Marcuse, por otra parte, constata el aburguesamiento de la clase trabajadora y sabe que tendrá que reclutar en otros sectores a los individuos capaces de un rechazo radical a todo lo vigente. Como para Michel Foucault, su esperanza está en los marginados, los desequilibrados, los inmigrantes, los homosexuales… (“el sustrato de los proscritos y extraños, los explotados y los perseguidos de otras razas y otros colores”): afortunadamente, todavía “existen fuerzas y tendencias que pueden hacer estallar la sociedad”. Como el Sartre del prefacio a Les damnés de la terre –y como el Pablo Iglesias que “se emociona” al ver cómo es pateado un policía- Marcuse vibra con las guerrillas tercermundistas capaces de poner en jaque a Occidente: los argelinos del FNLA (que, tras expulsar a los pieds noirs y masacrar a los harkis, conseguirán sumir al país en la dictadura y la pobreza), los norvietnamitas del Vietcong (Marcuse morirá en 1979, justo cuando cientos de miles de boat people intentan huir del Vietnam finalmente entregado al “gran rechazo”): “Estos “condenados de la tierra” […] son pueblos enteros y no tienen de hecho otra cosa que perder que su vida al sublevarse contra el sistema dominante”.
Y cuando hayamos conseguido destruir esta sociedad tan represiva, ¿qué pondremos en su lugar? A la hora de dibujar alternativas, Marcuse se muestra tan impreciso como los demás pensadores de la Gran Negación (incluido el Marx que dijo que el comunismo consistiría en “cazar por la mañana, pescar a mediodía y ejercer la crítica al atardecer”). La destrucción de la sociedad productivista-competitivo-agresiva permitirá la eclosión espontánea de un paraíso en el que la automatización nos descargará de la necesidad de trabajar y donde las “falsas necesidades” serán sustituidas por las “verdaderas”. En uno de esos juegos de palabras a los que también era tan aficionado Marx, Marcuse nos explica que entonces ya no tendremos (falsa) “libertad económica”, sino (verdadera) “libertad de la economía” (es decir, que estaremos liberados de la obligación de trabajar y ganarnos la vida).
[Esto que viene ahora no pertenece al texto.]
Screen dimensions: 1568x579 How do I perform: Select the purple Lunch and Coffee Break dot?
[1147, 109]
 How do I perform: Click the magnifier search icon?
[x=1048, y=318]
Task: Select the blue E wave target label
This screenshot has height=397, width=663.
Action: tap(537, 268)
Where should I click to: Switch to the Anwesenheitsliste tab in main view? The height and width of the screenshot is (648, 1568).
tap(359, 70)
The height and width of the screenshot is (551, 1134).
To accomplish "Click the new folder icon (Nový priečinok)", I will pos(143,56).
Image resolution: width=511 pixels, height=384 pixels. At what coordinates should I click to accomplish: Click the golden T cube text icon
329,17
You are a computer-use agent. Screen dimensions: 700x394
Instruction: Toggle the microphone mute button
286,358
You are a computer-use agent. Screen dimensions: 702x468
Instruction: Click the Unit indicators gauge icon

Además, la liberación social permitirá una liberación sexual inédita, que incluirá la desaparición de la odiosa familia tradicional. Freud había llegado a reconocer –en El malestar en la cultura– que la contención del instinto sexual era necesaria para el equilibrio psíquico y para el progreso de la civilización (pues el instinto sexual reprimido puede reconvertirse –mediante el mecanismo psíquico de la “sublimación”- en creatividad artística o científica, y en denuedo laboral). Marcuse, freudiano inconsecuente, afirma que la represión sexual no es consustancial a la especie humana, sino sólo al modelo económico capitalista. Tras la revolución gozaremos, no sólo de la holganza infinita, sino también del fornicio indiscriminado. Además, volveremos a una sexualidad polimorfa e imaginativa –que incluirá todo lo que actualmente es rechazado como “perversiones”- pues la centralidad del coito es también una imposición cultural del capitalismo, necesitado de una alta natalidad que asegure la renovación de la fuerza laboral.
Este es el orate que inspiró –en mayor medida que cualquier otro- la gran revolución contracultural de los 60-70, en cuya estela todavía vivimos. Consiguió inocular a toda una generación de jóvenes el desprecio hacia su propia sociedad y cultura. Los exhortó al amor libre y a la deconstrucción de la familia. Pero el paraíso post-productivista no llegó. Las “verdaderas necesidades” del hombre liberado resultaron ser las de pasar el día abismado en el móvil y el ordenador. Y hoy Occidente, que desechó la “imposición cultural de la natalidad”, se asoma a la insostenibilidad por falta de relevo generacional.